4 CLINICAL PARTICULARS

4.1 Therapeutic indications

Crohn’s disease – Induction of remission in patients with mild to moderate active Crohn’s disease affecting the ileum and/or the ascending colon.

Microscopic colitis – Induction of remission in patients with active microscopic colitis. Maintenance of remission in patients with microscopic colitis.

4.2 Posology and method of administration

Posology

Adults

Active Crohn’s disease: The recommended daily dose for induction of remission is 9 mg once daily in the morning, for up to eight weeks. The full effect is usually achieved within 2–4 weeks.

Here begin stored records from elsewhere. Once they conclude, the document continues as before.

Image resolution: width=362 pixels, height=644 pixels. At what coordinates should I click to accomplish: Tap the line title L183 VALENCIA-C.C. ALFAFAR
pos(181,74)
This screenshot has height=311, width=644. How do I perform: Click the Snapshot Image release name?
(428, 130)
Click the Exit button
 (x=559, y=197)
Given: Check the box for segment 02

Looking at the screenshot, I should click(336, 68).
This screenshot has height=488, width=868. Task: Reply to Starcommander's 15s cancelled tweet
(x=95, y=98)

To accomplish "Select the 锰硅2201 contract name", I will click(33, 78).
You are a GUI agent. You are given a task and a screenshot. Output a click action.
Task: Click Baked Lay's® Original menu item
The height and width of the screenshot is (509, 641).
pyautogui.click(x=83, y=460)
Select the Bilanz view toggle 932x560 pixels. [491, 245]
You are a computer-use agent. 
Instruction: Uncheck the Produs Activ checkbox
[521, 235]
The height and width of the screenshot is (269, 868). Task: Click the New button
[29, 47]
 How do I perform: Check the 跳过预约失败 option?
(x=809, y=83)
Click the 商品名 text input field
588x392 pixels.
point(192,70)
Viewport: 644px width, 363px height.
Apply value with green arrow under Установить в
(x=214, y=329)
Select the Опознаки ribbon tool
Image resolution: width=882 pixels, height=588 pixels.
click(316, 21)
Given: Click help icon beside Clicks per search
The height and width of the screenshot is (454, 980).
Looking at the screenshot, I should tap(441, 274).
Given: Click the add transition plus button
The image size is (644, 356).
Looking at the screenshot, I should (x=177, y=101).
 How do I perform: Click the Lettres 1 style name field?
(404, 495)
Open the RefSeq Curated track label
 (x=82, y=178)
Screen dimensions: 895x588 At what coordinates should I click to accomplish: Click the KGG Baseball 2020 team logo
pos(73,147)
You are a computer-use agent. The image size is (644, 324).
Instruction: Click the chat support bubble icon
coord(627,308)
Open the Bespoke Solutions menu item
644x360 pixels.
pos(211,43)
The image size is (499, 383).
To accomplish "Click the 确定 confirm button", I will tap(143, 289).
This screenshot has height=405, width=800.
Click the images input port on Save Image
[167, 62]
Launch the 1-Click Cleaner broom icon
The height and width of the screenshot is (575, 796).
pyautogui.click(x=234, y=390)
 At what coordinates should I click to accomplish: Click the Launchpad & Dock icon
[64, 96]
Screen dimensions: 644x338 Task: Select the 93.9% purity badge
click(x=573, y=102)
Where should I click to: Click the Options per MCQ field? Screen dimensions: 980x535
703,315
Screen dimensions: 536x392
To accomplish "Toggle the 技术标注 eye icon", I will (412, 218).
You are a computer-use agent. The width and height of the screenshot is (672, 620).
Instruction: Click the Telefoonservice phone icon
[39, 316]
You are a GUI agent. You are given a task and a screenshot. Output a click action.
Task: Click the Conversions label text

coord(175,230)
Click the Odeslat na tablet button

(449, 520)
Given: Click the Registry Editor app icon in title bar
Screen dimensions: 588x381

When treatment is to be discontinued, the dose should normally be reduced for the last 2 to 4 weeks of therapy.

Paediatric population

There are limited data on the use of budesonide in children (see Sections 5.1 and 5.2). The available data are insufficient to support safety and efficacy in the paediatric population, therefore such use cannot be recommended until further data become available.

Older people

No special dose adjustment is recommended. However, experience with budesonide in older people is limited.

Method of administration

For oral use. Capsules should be swallowed whole with water and should not be sucked, chewed or crushed.

4.3 Contraindications

Hypersensitivity to the active substance(s) or to any of the excipients listed in Section 6.1.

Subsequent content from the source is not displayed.